○求職者と事業所の関係の『基本概念』が変わってきた
今まで多くの採用面接に立ち会ってきましたが、現在の『人手不足時代』の採用活動について、下記のような状況に変化してきています。
・数年前;求職者を集める→採用者を選ぶ
・現在;求職者から選ばれる→面接の際にお互い分かり合う
上記を踏まえて、面接で聞くこと・話すことが変わってきています。
・数年前;スキル、経験値
・現在;お互いの『人生の価値観』と『仕事に対する姿勢』、クリニックの経営方針
○面接官の2つの役割
面接官は、応募者を評価することのみが役割であると思われがちですが、応募者の動機形成も同様に重要な役割です。
【基本姿勢】
☑︎応募者と対等な立場で、真摯に向き合うことができる
☑︎応募者が自分を表現しやすい場を作ることができる
【評価(見極め)】
☑︎自院の求める人物像を理解している
☑︎面接の評価基準を理解している
☑︎評価に必要な情報を収集できる
☑︎ぶれない客観的な評価ができる
【動機形成(口説き)】
☑︎応募者の事業所選びの基準を理解できる
☑︎応募者に的確な情報を提供できる
☑︎時には事業所選びの相談相手となれる
○〜面接の流れ〜Step①事前準備
・面接前の10分!かならず事前に準備しましょう。①場の設定等の確認
・面接の位置付け、役割
・評価項目
・必須の確認事項
②応募者について予習
・必ず、事前にエントリーシートや履歴書・職務経歴書に目を通しておきます。
・確認したい項目をおさえておきましょう。
・面接の場で初めて応募書類を読む面接官の印象は極めて悪いです。
エントリーシートに目を落とさずに「そういえば書いてあったけど・・・」と切り出せれば、逆に好印象を与えられます。
○〜面接の流れ〜Step②導入
応募者はほとんどの場合緊張しています。
場の雰囲気を柔らかくし、話しやすいものにしましょう。
◆挨拶・お礼
・応募者は「お客様」です。笑顔でお迎えを。
・応募者だけではなく、面接官も自己紹介をしましょう。
・応募してくれたこと、面接に来てくれたことに対し、礼を尽くす姿勢を示しましょう。
◆アイスブレイク
・応募者が緊張から解放されるような場を作りましょう。
・話しやすい話題を。

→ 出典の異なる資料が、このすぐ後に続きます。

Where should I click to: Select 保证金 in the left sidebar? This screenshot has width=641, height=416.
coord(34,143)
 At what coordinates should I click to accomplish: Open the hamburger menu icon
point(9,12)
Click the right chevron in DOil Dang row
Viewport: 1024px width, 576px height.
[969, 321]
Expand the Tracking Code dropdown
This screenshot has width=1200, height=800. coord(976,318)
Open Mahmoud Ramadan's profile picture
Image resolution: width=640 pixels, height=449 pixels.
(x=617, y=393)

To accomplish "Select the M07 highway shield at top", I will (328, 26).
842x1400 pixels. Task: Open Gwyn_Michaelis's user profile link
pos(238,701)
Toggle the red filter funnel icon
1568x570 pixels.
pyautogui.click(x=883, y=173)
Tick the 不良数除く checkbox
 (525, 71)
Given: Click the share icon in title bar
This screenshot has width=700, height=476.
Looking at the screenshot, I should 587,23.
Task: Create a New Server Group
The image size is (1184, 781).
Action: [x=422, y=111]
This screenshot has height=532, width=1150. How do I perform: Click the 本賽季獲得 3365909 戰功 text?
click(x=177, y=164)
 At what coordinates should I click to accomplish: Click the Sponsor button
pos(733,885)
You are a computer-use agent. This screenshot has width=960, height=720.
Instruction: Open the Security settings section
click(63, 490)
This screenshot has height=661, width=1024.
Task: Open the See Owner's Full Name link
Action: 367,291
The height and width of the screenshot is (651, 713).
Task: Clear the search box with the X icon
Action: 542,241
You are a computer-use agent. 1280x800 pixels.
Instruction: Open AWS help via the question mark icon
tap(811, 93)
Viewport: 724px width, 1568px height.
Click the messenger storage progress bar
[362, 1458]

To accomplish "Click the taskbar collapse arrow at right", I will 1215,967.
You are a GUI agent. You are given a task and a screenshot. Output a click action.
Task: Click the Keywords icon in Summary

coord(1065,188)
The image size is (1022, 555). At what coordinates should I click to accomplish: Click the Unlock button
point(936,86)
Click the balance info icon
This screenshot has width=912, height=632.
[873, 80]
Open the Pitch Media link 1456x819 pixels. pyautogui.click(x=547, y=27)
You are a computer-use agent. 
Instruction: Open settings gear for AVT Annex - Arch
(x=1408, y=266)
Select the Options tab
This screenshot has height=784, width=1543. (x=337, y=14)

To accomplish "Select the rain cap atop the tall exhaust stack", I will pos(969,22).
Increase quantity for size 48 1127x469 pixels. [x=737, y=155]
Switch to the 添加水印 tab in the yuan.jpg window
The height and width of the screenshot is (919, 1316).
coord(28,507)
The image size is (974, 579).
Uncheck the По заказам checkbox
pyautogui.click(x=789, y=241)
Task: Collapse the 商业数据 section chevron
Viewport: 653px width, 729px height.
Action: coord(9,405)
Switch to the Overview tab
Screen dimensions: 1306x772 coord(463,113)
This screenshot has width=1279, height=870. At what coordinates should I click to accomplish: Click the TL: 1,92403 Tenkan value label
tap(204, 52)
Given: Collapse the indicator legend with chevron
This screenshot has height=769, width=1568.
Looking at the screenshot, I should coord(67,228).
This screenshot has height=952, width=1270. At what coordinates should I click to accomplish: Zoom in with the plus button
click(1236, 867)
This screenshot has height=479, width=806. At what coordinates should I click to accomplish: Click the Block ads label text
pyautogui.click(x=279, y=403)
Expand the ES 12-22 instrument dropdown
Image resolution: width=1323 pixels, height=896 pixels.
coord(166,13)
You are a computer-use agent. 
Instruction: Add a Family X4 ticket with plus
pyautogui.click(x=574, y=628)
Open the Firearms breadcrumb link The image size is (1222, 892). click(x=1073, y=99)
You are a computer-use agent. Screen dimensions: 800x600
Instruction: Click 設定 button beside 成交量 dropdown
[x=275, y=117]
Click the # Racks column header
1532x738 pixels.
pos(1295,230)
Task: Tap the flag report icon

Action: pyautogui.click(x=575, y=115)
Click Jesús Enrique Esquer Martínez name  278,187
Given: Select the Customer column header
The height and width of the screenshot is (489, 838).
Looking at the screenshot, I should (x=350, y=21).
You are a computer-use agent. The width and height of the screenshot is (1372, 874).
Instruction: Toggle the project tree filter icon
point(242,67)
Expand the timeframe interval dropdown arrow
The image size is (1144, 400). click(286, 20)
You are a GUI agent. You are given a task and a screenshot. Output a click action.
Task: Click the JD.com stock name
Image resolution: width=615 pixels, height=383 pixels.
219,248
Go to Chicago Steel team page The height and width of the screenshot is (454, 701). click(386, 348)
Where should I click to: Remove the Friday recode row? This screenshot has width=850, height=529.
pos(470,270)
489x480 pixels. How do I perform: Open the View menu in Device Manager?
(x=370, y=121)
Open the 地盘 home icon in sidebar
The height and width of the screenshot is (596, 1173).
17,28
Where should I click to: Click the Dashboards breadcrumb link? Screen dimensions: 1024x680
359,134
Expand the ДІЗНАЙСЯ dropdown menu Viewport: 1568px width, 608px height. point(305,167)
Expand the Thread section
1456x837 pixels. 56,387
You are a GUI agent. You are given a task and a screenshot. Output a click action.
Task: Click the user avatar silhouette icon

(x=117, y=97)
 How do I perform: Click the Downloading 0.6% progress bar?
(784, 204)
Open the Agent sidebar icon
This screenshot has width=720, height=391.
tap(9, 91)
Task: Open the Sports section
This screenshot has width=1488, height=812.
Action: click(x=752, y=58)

気候・天気、ニュースなど。
・始めは「はい/いいえ」で答えられるような問い掛けから広げていくとよいです。
◆面接概要の説明
・面接の所要時間
・面接の流れ
・特に話を聞きたいポイント等の概要を伝え、同意を得ておきましょう。
○〜面接の流れ〜Step③情報収集(流れの例)
情報収集の流れをある程度決めておきましょう。
下記は一例です。
評定表にすべての項目を入れておき、聴き漏れのないようにしておくと良いです。
1.職務経歴書・履歴書をなぞる。事実や詳細・不明点の確認
2.最も注力したこと、その中で学んだこと(経験・知識・スキル)
3.長所・短所
4.事業所選びの基準(志望動機)
5.年収そのほか条件、他社の選考状況、入社希望日、入社にあたり考慮すべき事項 等
○〜面接の流れ〜Step③情報収集(質問例)
■ 本人
・自己PRをしてください。
・あなたにとって仕事とは何ですか。
・仕事をしていくうえで、大切にしたい考え方やこだわりはありますか。何でしょうか。
・上司や部下と仕事上で意見が対立したときはどのように対処して来ましたか。
・趣味、特技は何ですか。
・休日はどのように過ごしておられますか。
・あなたの強みを、当社でどのように活かせそうでしょうか。
・あなたの長所は何ですか。
・自分で「向いている」と思うこと(仕事)はどんなものがありますか。
・あなたの欠点、短所は何ですか。
・自分で「向いていない」と思うこと(仕事)はどんなものがありますか。
・周りから、どんな人だと言われることが多いですか。
・ストレスがたまるのはどういう時ですか。
・ストレスがたまった時の解消方法はありますか。どのようにして解消しますか。
■ クリニック
・ 当院のホームページを見ましたか。何か感じることはありましたか。
■ 志望動機
・どんな事業所で働きたいと思っていますか。
・事業所を選ぶ基準は何でしょうか。
・志望動機を教えてください。(または)当院を志望された理由は何ですか?
・この「職種」を選ばれた理由は何ですか。
・あなたのどんなところが当院に合っていると思いますか。
・ 当院で、どんな風に仕事をしたいと思いますか。
・【未経験の職種に応募している場合】
未経験の職種をやってみたいと思った理由は何ですか。
・【前職と業種が違う場合】
前の職場とは違う業界である当社を選ばれた理由は何ですか。
■ 仕事内容
・今の(前の)事業所ではどのような仕事をされていましたか。
・今までの仕事の中での、成功談と失敗談があれば教えてください。また、失敗された際にどのように克服されましたか。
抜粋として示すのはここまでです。